──────── Data to process
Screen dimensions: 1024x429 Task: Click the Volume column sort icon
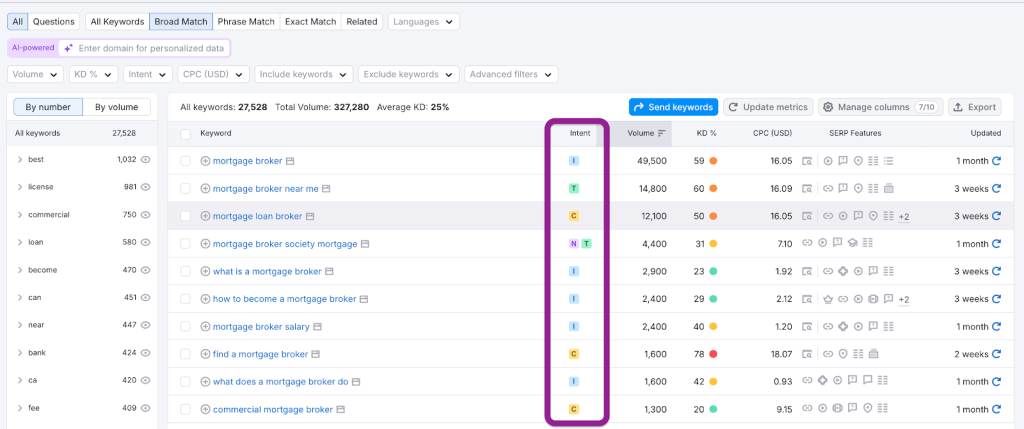pyautogui.click(x=662, y=133)
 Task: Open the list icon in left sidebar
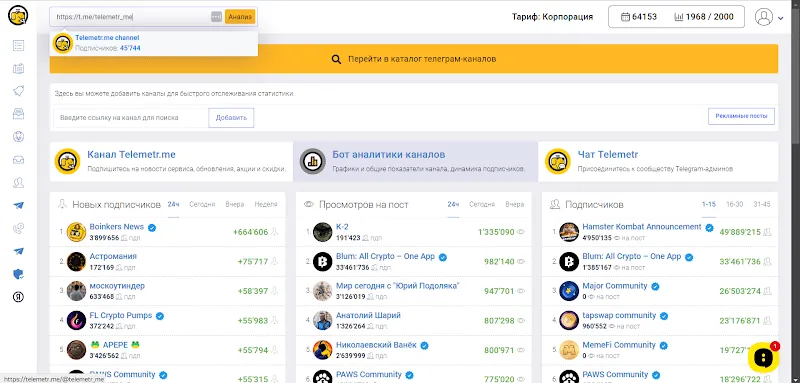[x=18, y=45]
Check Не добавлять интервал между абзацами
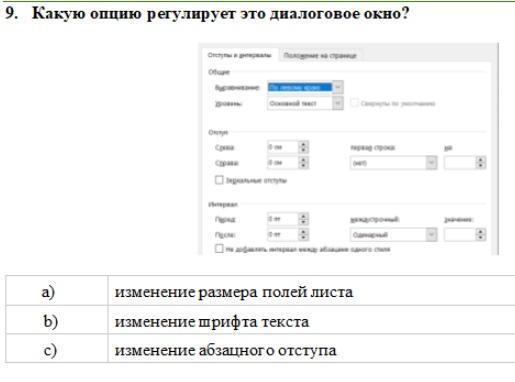The height and width of the screenshot is (382, 515). pos(219,249)
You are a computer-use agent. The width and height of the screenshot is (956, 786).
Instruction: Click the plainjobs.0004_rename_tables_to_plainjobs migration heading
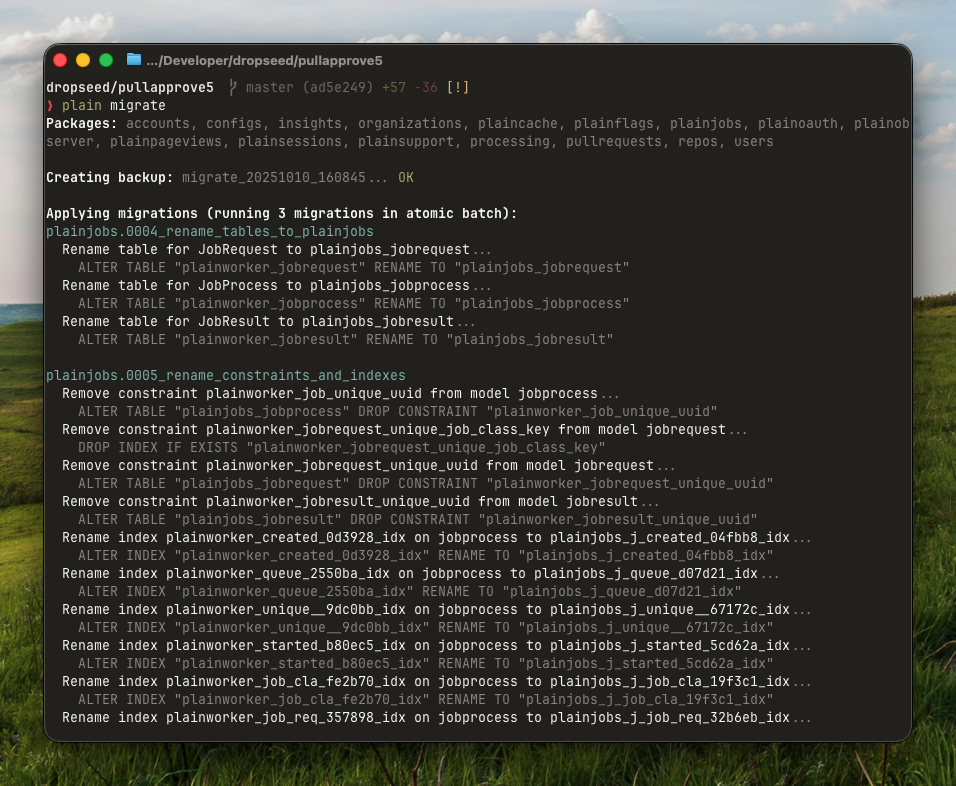[x=210, y=232]
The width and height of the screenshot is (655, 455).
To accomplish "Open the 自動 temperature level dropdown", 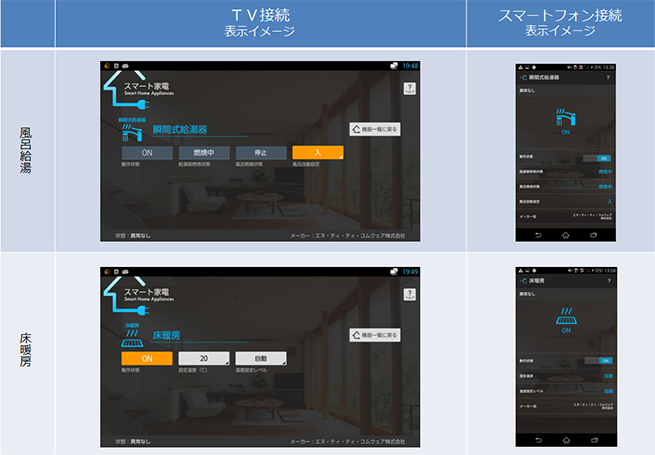I will tap(261, 359).
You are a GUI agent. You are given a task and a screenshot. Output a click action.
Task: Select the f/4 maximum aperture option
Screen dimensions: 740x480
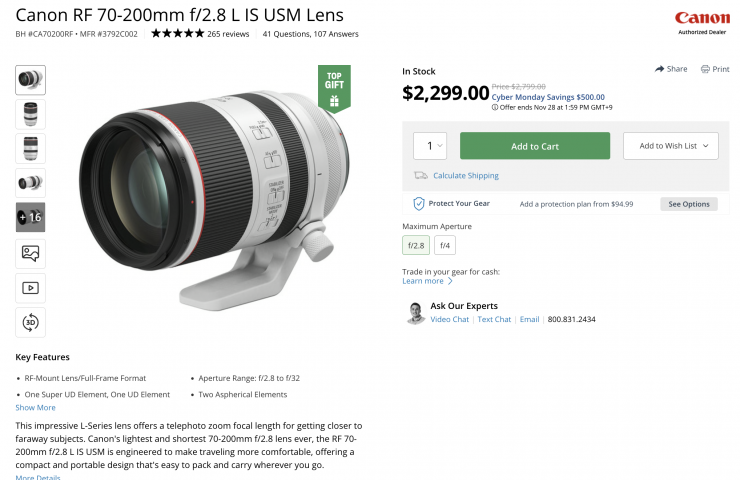pos(444,245)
────────────────
**What the task requires:**
Each line from the one that holds "Task: Select the f/4 maximum aperture option" through the end of the material should be repeated exactly, and nothing more. Leave out any picture.

**Answer to the problem:**
Task: Select the f/4 maximum aperture option
Screen dimensions: 740x480
pos(444,245)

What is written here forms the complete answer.